◆ **Parts of the exercise**
1. In the forum thread about the 24-hour deletion warning, how much free space does shantyman say the XL has?
2. Continue the forum thread about the 24-hour deletion warning from the point where it stops.

◆ **Document**
+ + + +

# "This show will be deleted within 24 Hours" with OTA Source



## shantyman (Apr 5, 2010)

Is this macrovision flag set by the local affiliate or the broadcaster? Recently a CBS show popped up with this and I had to manually set them to not be deleted.

More importantly, if this occurs will it really delete the shows if it is not some sort of VOD/PPV type of scenario? All of my content is from OTA sources.


----------



## janry (Jan 2, 2003)

Sounds like your drive is nearly full and with what you have on the schedule to record will require the program to be deleted to make room.


----------



## steve614 (May 1, 2006)

I agree with janry.
If the program was truly copy protected, you would not be able to manually set it to not delete.


----------



## rainwater (Sep 21, 2004)

Sounds like you might be using KUID on some season passes.


----------



## shantyman (Apr 5, 2010)

Yes, we are using KUID but it is an XL with over 25% free. The warning sounds quite dire so I wondered what was going on.

Thanks for the info guys. :up:


----------



## Mike-Mike (Mar 2, 2010)

my TPXL says that all the time, but they don't get deleted


----------



## rainwater (Sep 21, 2004)

Series3Sub said:


> A federal court ruled that the FCC did not have the authority to mandate the copy flags that broadcaster so dearly wanted. The effect has been that broadcaster can't implement their copy or delete flags. They have to go to Congress for that. ASFAIK, no broadcaster can legally use the copy protection flags, and I know of no legislation having been proposed. So it is interesting that your OTA content gets flagged at all. Most broadcasters just don't bother to at all because they can't really take the action the flag states. No point to it.

+ + + +

◆ **Raw data**

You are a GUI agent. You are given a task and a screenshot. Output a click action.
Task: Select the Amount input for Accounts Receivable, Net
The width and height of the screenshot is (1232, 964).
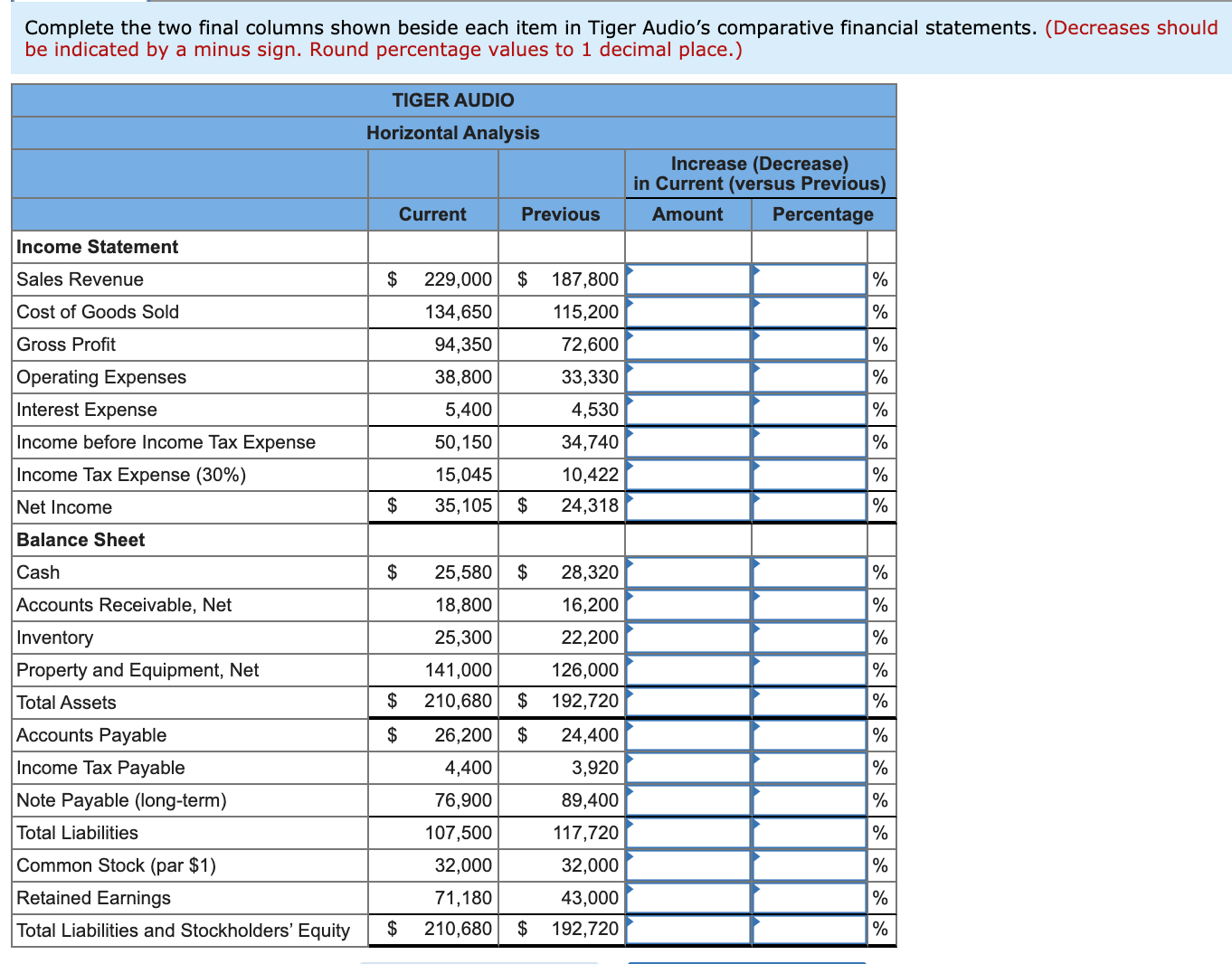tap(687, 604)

+ + + +

◆ **Per-task answers**
1. Over 25% free.

2.
> 
> The above only applies to broadcaster, not the many other channels that are available exclusively through cable, satellite, IPTV, or FiOS. So, HBO, et al. are free to use copy protection on any of its content, and, in fact, some currently do.
> 
> Link to very old article: http://www.pcworld.com/article/120748/fccs_broadcast_flag_overturned.html


That has nothing to do with the original posters problem I don't believe. It sounds like it is being deleted to make room. A lot of people don't realize how KUID can really cause havoc with other programs being deleted.


----------



## shantyman (Apr 5, 2010)

The problem is the items that were marked for deletion were set to KUID as well.


----------



## janry (Jan 2, 2003)

shantyman said:


> The problem is the items that were marked for deletion were set to KUID as well.





shantyman said:


> Recently a CBS show popped up with this and I had to manually set them to not be deleted.


How did you set them to not be deleted?


----------



## shantyman (Apr 5, 2010)

I just changed the options when viewing the episode. It allowed me to, which from what was said above would not be possible if it was truly copy protected.


----------



## janry (Jan 2, 2003)

shantyman said:


> I just changed the options when viewing the episode. It allowed me to, which from what was said above would not be possible if it was truly copy protected.


Exactly. What you changed was to select the KUID option. There are no TiVo options to change copy protection.


----------



## allan (Oct 14, 2002)

rainwater said:


> That has nothing to do with the original posters problem I don't believe. It sounds like it is being deleted to make room. A lot of people don't realize how KUID can really cause havoc with other programs being deleted.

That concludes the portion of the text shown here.